Your output should contain every record, unchanged.

Saved entries
<<<<
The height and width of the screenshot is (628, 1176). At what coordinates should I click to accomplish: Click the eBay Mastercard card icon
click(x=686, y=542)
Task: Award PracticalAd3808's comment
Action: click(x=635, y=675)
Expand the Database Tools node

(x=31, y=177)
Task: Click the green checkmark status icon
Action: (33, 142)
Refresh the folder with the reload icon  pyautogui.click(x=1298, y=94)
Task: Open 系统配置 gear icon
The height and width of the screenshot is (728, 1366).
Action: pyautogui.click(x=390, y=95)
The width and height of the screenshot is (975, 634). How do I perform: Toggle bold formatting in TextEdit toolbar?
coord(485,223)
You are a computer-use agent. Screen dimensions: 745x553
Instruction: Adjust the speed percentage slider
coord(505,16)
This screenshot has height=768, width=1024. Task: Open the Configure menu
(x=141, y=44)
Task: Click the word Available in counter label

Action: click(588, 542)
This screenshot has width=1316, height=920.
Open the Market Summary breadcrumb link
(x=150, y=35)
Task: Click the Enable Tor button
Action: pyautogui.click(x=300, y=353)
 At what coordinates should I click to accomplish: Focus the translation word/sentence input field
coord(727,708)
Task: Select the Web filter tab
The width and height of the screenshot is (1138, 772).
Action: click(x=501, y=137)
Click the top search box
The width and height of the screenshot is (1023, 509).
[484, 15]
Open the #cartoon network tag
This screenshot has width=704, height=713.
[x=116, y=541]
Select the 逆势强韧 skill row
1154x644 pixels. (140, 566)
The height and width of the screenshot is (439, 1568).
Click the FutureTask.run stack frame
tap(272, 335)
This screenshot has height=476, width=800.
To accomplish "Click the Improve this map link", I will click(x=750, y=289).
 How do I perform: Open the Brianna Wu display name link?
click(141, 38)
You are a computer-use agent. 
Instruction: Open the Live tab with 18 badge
>>>>
§ Response below:
The height and width of the screenshot is (628, 1176). At what coordinates should I click to accomplish: Click the eBay Mastercard card icon
click(x=686, y=542)
Task: Award PracticalAd3808's comment
Action: click(x=635, y=675)
Expand the Database Tools node

(x=31, y=177)
Task: Click the green checkmark status icon
Action: (33, 142)
Refresh the folder with the reload icon  pyautogui.click(x=1298, y=94)
Task: Open 系统配置 gear icon
The height and width of the screenshot is (728, 1366).
Action: pyautogui.click(x=390, y=95)
The width and height of the screenshot is (975, 634). How do I perform: Toggle bold formatting in TextEdit toolbar?
coord(485,223)
You are a computer-use agent. Screen dimensions: 745x553
Instruction: Adjust the speed percentage slider
coord(505,16)
This screenshot has height=768, width=1024. Task: Open the Configure menu
(x=141, y=44)
Task: Click the word Available in counter label

Action: click(588, 542)
This screenshot has width=1316, height=920.
Open the Market Summary breadcrumb link
(x=150, y=35)
Task: Click the Enable Tor button
Action: pyautogui.click(x=300, y=353)
 At what coordinates should I click to accomplish: Focus the translation word/sentence input field
coord(727,708)
Task: Select the Web filter tab
The width and height of the screenshot is (1138, 772).
Action: click(x=501, y=137)
Click the top search box
The width and height of the screenshot is (1023, 509).
[484, 15]
Open the #cartoon network tag
This screenshot has width=704, height=713.
[x=116, y=541]
Select the 逆势强韧 skill row
1154x644 pixels. (140, 566)
The height and width of the screenshot is (439, 1568).
Click the FutureTask.run stack frame
tap(272, 335)
This screenshot has height=476, width=800.
To accomplish "Click the Improve this map link", I will click(x=750, y=289).
 How do I perform: Open the Brianna Wu display name link?
click(141, 38)
You are a computer-use agent. 
Instruction: Open the Live tab with 18 badge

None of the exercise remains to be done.